If you are in the US, you can dial 911 from any charged cell phone (even if it has no service plan). You can also plug an old fashioned land line phone into a jack on the wall and dial 911 even if you do not have land line phone service.

It sounds to me as if it is time to work with the resources in your community to move out.


#10

YOU DID THE RIGHT THING. When push comes to shove you do what is the most important in the situation no matter who gets ticked off at you. You are so right. If that child had died there would be more than angry parents to deal with. God Bless you for doing the right thing.


#11

Yeah, the 4th Commandment doesn’t apply when they’re telling you to do something wrong.

You’re a good aunt. Don’t let your parents tell you otherwise, or say you’re not an adult.


#12

Correct. It’s possible that they simply weren’t understanding the situation, but telling you that you have to do what they say is completely wrong.

If it’s an emergency, call 911 or the equivalent in your area regardless of what anyone tells you.

They’re wrong. You are an adult and you were also the only one who could possibly have made a judgment call on the matter.


#13

What is really wrong is that if someone with a disability, mental or physical, is treated as if they had the I.Q of a newt Not always the case, but I see it often enough. At the age of 39, I think I would try to find other living arrangements through an agent, charitable group or counselor. I also wonder how you have been treated in the past.


#14

AMEN amen amen.


#15

You were right to call her parents and do what they tell you to do…more, if you believe that any prudent adult would do more.


#16

They deliberately refused to let me call anyone for help and I had to disobey them. And they told me I was being immoral and sinning. I cannot even believe it has gotten this bad.


#17

I told my sister everything that happened, she has a right to know.


#18

Charity and mercy are not sins or immoral. Unless you are physically unable to move you need to find a different living situation. I would love to meet your parents…well, maybe not. I would also like to know how your neice was injured in the first place and how old she is.


#19

I’m glad you did. What was her response to your parents saying that you were sinning by ignoring their order to not call for help? How did she respond to the whole mess? If it was me, I would have been beyond FURIOUS at your parent’s behavior and would never let my kids stay there without a parent.

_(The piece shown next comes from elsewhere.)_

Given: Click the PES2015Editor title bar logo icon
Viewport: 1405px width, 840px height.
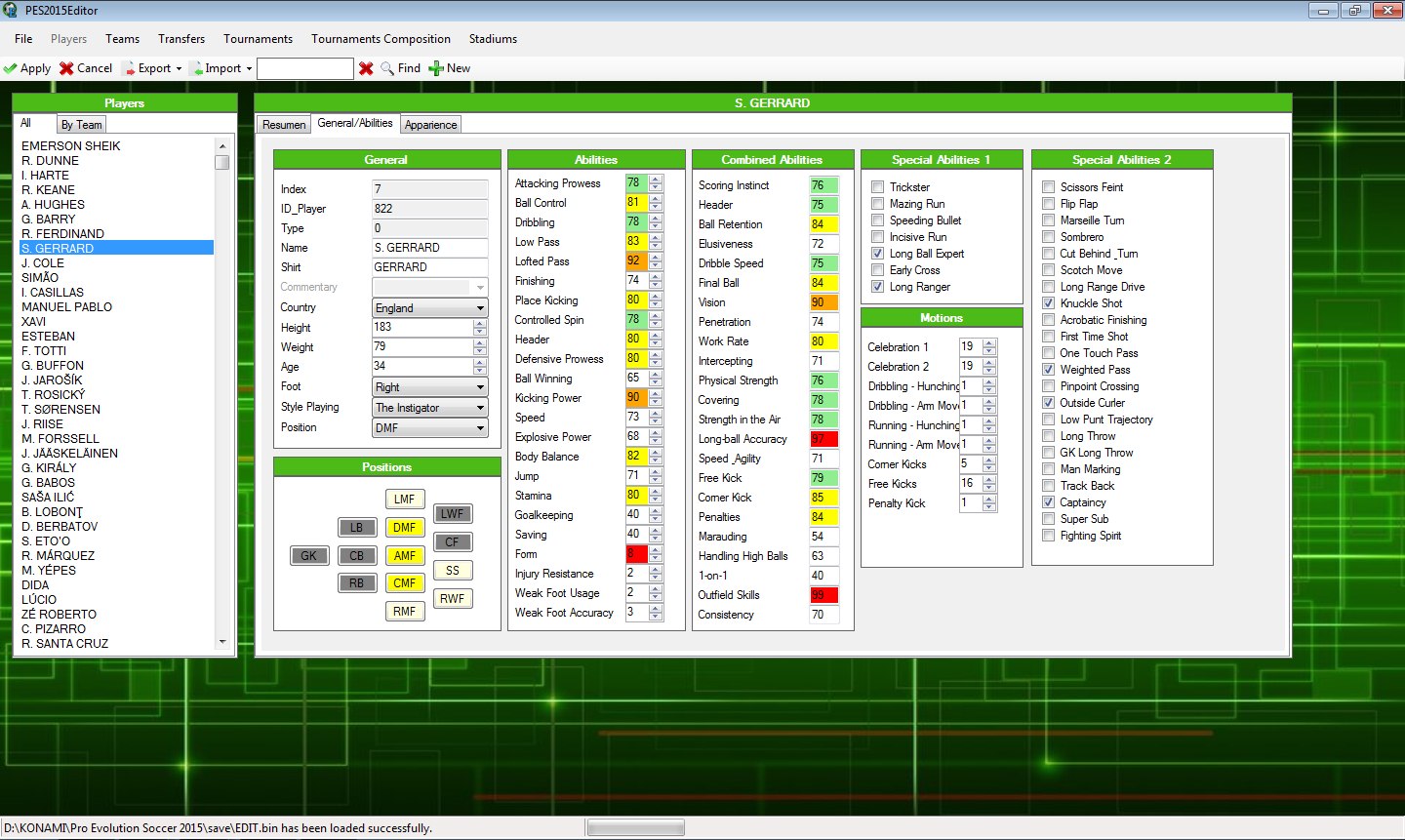Looking at the screenshot, I should pyautogui.click(x=10, y=11).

Does your sister see the terrible situation you are in? Can she help at all? Can she get your parents’ pastor/priest to come and talk to them?

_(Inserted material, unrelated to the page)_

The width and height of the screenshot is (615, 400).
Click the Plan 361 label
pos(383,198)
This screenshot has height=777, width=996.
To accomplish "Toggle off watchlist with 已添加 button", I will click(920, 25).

It just doesn’t seem a safe situation for you if you have a medical emergency and your parents ignore your pleas for help. I would recommend that you get one of those emergency medical bracelets that let you call for help. You could have used it in this situation with your niece, by letting you call 911 for help since it was almost impossible for you to reach a phone.


#20

I’m surprised the OP managed to survive to adulthood under the care of such people.